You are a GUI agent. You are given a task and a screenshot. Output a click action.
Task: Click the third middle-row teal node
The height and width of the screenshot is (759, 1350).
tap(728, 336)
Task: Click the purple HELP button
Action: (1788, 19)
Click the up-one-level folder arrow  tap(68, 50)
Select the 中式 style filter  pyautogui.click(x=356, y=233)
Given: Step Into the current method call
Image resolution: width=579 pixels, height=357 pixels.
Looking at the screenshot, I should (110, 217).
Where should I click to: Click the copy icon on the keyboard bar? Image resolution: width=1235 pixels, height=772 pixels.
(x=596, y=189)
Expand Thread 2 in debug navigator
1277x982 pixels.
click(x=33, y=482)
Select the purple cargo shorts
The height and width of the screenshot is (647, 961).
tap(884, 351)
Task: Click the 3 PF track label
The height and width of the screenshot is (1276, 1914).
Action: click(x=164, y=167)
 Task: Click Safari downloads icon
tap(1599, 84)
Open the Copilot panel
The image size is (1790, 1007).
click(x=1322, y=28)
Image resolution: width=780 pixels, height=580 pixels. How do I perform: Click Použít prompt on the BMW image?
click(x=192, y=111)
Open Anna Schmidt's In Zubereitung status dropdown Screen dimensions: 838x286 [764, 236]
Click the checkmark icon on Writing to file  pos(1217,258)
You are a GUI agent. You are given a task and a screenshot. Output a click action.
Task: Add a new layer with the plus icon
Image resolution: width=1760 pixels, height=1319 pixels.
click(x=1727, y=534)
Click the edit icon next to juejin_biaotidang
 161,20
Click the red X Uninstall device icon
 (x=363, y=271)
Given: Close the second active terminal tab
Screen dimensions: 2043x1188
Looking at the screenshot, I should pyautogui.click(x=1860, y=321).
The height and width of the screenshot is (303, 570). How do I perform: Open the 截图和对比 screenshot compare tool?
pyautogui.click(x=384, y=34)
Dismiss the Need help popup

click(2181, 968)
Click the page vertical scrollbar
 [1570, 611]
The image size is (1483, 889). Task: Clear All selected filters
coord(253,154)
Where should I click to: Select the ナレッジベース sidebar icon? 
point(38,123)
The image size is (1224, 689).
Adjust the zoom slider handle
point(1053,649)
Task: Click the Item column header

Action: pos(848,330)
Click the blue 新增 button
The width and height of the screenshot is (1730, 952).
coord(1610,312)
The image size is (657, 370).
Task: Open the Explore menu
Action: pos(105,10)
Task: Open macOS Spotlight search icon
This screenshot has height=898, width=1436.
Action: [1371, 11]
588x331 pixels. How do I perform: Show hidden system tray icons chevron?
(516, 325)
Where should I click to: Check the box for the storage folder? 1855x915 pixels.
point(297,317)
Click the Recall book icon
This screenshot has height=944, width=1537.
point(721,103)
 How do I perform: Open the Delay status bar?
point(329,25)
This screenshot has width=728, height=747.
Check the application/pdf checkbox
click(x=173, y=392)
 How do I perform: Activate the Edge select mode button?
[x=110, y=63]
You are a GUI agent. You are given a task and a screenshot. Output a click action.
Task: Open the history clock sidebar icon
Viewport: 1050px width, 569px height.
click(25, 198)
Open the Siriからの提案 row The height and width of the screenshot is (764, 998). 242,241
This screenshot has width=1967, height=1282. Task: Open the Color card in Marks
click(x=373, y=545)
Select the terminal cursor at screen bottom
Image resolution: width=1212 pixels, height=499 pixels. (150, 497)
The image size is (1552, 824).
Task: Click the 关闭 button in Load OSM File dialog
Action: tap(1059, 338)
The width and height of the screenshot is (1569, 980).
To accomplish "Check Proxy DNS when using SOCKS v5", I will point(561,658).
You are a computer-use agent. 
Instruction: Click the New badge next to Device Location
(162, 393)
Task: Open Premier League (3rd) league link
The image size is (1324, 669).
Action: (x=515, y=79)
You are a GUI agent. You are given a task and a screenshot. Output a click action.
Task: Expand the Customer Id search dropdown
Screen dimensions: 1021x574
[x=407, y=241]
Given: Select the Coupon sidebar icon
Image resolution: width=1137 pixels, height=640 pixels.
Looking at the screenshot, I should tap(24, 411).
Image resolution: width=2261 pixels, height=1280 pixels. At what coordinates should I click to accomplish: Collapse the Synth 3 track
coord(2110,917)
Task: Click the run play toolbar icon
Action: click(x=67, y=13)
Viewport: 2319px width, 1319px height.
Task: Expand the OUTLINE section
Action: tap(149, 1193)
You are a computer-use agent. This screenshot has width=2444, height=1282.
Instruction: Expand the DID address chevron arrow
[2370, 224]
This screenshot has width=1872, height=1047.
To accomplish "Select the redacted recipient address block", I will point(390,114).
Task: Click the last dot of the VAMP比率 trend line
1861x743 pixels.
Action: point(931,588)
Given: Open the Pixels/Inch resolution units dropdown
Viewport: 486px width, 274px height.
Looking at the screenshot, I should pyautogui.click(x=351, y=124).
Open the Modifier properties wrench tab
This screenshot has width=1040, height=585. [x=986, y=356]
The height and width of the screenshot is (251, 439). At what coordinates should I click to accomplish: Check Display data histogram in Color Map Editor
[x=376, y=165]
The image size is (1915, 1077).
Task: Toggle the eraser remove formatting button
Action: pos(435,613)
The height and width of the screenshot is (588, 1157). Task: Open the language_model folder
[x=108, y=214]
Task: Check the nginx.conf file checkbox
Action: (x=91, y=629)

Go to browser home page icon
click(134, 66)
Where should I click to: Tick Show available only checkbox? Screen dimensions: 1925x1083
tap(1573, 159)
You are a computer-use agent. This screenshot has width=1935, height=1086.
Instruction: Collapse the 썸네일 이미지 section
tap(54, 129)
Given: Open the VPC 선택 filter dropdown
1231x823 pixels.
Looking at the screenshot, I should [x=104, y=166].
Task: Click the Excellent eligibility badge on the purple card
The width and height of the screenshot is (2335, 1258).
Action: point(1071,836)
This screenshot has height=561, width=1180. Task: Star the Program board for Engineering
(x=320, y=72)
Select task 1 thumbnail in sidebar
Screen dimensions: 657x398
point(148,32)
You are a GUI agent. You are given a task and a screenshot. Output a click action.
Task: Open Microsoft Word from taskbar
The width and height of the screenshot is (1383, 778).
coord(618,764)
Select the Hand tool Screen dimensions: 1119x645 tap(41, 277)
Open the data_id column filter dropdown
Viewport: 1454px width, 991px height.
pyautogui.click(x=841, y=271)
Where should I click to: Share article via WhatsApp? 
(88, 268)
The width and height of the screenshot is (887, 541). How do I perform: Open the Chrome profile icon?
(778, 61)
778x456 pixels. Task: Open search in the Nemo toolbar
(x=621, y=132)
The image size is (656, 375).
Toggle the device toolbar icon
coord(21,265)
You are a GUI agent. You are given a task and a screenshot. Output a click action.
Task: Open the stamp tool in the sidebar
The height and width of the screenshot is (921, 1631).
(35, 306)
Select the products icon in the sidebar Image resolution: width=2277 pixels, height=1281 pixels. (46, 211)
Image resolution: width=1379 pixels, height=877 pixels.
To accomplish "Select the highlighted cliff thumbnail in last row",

****************

ACTION ITEM: Look through the listing and return each line containing the word "computer".

SOLUTION FOR THIS PROBLEM:
You are a computer-use agent. 
You are a computer-use agent. This screenshot has width=2444, height=1282.
You are a computer-use agent. This screenshot has width=1935, height=1086.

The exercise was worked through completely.